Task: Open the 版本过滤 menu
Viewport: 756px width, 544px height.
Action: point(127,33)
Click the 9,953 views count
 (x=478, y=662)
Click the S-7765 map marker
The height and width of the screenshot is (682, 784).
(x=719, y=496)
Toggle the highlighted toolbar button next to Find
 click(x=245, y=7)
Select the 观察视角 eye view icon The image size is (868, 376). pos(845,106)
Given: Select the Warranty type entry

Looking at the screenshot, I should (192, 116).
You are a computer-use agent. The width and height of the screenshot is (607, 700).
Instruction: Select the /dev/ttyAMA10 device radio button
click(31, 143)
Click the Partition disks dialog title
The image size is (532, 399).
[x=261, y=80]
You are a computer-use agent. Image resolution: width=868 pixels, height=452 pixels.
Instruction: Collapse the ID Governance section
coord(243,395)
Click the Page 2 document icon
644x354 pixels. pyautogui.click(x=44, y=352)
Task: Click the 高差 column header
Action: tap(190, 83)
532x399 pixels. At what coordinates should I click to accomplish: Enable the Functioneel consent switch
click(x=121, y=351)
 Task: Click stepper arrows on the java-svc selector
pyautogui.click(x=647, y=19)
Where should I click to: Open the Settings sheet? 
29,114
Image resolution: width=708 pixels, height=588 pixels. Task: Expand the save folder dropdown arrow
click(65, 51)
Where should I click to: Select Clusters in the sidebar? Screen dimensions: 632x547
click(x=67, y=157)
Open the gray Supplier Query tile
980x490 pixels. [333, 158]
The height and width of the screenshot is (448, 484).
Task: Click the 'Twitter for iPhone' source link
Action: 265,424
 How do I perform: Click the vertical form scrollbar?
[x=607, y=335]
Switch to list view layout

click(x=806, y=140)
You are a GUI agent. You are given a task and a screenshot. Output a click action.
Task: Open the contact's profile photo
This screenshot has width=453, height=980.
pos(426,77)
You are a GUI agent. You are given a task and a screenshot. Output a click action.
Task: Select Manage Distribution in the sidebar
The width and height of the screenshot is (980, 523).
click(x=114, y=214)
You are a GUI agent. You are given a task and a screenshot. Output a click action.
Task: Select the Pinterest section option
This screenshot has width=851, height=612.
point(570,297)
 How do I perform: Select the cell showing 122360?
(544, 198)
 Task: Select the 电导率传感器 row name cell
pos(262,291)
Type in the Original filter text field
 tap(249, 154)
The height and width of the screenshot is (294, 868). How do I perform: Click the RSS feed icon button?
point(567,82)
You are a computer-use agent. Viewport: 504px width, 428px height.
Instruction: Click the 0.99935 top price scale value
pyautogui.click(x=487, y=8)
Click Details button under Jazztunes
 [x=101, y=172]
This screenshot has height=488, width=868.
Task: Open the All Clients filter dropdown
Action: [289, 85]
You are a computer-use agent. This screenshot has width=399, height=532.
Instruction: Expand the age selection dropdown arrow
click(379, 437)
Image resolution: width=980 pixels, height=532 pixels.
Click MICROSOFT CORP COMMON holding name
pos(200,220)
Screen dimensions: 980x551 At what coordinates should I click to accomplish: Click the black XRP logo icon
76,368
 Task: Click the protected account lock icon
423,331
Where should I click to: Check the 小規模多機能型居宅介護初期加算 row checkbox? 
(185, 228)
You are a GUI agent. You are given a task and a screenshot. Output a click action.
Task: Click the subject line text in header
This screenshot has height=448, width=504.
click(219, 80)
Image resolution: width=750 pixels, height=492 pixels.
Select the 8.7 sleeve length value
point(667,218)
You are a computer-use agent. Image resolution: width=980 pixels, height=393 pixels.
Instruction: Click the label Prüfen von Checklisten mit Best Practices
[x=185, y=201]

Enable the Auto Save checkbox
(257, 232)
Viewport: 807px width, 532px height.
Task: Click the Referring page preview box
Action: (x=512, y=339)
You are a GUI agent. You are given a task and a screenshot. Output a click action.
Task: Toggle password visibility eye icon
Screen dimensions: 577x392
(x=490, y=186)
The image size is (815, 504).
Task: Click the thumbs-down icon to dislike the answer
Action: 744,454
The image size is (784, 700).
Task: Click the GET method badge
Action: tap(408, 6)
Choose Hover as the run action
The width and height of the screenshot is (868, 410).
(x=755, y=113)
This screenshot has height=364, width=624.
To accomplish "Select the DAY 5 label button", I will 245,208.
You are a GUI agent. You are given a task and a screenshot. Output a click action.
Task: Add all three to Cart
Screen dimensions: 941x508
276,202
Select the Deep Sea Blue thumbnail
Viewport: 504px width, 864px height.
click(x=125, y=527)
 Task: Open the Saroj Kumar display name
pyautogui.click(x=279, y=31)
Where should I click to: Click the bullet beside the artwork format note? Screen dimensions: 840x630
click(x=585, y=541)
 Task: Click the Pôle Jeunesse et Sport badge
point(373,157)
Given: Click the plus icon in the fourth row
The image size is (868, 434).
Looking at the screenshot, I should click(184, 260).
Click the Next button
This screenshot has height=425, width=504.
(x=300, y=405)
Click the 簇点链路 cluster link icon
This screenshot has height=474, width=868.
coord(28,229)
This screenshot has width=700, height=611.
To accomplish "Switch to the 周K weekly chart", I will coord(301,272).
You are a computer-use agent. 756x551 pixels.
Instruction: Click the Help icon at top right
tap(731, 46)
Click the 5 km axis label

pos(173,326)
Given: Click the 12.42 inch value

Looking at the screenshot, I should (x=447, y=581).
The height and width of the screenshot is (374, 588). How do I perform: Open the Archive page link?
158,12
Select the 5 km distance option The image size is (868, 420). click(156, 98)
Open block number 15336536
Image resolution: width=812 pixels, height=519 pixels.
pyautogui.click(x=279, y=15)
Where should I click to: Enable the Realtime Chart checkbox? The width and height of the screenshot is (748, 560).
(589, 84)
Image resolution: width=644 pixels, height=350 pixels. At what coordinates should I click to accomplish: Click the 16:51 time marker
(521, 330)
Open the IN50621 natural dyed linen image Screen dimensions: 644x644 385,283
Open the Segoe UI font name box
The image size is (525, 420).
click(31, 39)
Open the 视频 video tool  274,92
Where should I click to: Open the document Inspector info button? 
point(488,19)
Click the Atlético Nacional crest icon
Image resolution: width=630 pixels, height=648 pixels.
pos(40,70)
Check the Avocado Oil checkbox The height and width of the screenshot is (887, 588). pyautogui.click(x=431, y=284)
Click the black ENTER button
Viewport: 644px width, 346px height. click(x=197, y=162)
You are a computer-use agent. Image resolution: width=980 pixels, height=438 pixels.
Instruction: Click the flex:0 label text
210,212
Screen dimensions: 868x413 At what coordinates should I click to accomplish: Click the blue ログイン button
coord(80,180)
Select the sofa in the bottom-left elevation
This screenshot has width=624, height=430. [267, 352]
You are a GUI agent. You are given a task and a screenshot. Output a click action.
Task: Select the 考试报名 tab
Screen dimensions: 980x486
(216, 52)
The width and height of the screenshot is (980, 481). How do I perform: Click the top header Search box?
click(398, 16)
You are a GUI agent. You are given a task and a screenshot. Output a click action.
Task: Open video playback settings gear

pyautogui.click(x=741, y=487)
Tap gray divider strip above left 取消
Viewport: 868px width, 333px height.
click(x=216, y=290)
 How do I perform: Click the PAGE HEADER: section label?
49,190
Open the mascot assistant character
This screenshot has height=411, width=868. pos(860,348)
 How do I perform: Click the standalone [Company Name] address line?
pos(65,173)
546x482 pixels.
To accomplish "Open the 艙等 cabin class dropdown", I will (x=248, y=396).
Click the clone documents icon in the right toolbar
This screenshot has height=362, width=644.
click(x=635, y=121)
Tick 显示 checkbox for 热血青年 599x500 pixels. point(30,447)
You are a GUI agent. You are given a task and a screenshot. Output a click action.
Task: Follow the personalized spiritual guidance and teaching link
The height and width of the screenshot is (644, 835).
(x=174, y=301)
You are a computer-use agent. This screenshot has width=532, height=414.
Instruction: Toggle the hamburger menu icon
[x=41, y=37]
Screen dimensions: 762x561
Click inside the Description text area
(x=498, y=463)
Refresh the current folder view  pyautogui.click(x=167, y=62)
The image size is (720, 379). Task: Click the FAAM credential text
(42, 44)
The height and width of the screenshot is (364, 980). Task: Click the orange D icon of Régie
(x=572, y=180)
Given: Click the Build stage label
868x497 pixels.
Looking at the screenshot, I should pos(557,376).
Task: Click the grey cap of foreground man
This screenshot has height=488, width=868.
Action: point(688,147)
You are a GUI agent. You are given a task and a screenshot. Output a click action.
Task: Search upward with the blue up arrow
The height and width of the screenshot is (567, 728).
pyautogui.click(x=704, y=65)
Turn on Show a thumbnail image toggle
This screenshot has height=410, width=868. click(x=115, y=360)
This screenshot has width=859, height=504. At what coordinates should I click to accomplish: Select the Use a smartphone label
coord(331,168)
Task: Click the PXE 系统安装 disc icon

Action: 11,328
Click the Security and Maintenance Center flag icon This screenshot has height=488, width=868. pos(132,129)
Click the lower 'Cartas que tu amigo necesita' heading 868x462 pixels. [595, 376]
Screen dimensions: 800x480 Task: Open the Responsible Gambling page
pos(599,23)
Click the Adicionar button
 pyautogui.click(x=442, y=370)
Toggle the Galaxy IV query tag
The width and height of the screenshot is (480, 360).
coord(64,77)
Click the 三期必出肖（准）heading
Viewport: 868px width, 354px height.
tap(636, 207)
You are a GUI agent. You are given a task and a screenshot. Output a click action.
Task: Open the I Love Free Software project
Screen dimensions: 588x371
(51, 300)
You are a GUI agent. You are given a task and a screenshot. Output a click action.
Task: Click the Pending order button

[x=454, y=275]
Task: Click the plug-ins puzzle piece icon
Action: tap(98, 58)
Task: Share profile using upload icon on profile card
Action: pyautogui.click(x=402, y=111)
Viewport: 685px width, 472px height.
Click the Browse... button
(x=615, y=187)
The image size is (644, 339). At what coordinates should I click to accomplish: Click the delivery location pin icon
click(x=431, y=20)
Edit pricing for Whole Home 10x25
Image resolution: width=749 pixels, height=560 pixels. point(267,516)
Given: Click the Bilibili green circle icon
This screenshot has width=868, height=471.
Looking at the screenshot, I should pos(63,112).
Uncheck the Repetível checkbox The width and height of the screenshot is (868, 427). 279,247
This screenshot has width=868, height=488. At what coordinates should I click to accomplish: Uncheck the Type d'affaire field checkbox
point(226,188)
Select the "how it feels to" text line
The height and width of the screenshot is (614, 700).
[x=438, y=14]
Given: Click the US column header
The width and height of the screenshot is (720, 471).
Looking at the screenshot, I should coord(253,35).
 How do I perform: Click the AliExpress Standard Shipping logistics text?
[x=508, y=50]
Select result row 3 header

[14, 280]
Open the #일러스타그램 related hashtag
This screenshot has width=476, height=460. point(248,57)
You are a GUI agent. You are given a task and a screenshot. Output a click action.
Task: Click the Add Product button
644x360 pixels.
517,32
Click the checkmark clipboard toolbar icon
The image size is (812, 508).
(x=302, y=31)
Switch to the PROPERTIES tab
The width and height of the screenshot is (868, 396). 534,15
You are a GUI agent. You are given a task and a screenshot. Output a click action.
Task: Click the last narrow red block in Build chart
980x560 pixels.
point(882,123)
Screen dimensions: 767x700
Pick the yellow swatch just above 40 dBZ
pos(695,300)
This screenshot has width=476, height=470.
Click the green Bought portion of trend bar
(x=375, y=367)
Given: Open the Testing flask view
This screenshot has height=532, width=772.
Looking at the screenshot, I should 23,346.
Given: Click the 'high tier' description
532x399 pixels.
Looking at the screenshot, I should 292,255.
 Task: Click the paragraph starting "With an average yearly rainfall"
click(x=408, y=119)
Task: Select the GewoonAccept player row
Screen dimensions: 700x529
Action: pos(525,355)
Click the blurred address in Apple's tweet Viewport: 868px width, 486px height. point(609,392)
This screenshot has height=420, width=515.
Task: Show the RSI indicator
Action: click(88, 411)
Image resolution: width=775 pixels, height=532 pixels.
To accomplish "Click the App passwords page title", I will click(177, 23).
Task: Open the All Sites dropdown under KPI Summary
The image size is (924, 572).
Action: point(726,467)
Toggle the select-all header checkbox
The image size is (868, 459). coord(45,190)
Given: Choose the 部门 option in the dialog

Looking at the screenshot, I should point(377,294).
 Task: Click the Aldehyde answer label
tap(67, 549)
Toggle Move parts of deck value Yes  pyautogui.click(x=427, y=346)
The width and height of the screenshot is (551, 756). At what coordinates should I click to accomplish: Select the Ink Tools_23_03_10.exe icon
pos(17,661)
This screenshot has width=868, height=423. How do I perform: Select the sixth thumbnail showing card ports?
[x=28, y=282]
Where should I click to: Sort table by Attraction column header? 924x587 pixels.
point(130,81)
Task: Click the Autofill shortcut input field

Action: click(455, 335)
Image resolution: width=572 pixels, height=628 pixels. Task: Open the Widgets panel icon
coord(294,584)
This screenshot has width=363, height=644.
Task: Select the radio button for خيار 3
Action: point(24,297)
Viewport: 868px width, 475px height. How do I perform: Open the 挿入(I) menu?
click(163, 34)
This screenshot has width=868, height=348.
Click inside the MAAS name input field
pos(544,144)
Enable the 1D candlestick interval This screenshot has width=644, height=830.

» WHAT THE TASK REQUIRES: Begin at the line that has "Given: Click the Build stage label" in the entries above; stop after the line that has "Task: Open the I Love Free Software project". Transcribe exactly those lines and no others.

» TASK RESPONSE:
Given: Click the Build stage label
868x497 pixels.
Looking at the screenshot, I should pos(557,376).
Task: Click the grey cap of foreground man
This screenshot has height=488, width=868.
Action: point(688,147)
You are a GUI agent. You are given a task and a screenshot. Output a click action.
Task: Search upward with the blue up arrow
The height and width of the screenshot is (567, 728).
pyautogui.click(x=704, y=65)
Turn on Show a thumbnail image toggle
This screenshot has height=410, width=868. click(x=115, y=360)
This screenshot has width=859, height=504. At what coordinates should I click to accomplish: Select the Use a smartphone label
coord(331,168)
Task: Click the PXE 系统安装 disc icon

Action: 11,328
Click the Security and Maintenance Center flag icon This screenshot has height=488, width=868. pos(132,129)
Click the lower 'Cartas que tu amigo necesita' heading 868x462 pixels. [595, 376]
Screen dimensions: 800x480 Task: Open the Responsible Gambling page
pos(599,23)
Click the Adicionar button
 pyautogui.click(x=442, y=370)
Toggle the Galaxy IV query tag
The width and height of the screenshot is (480, 360).
coord(64,77)
Click the 三期必出肖（准）heading
Viewport: 868px width, 354px height.
tap(636, 207)
You are a GUI agent. You are given a task and a screenshot. Output a click action.
Task: Open the I Love Free Software project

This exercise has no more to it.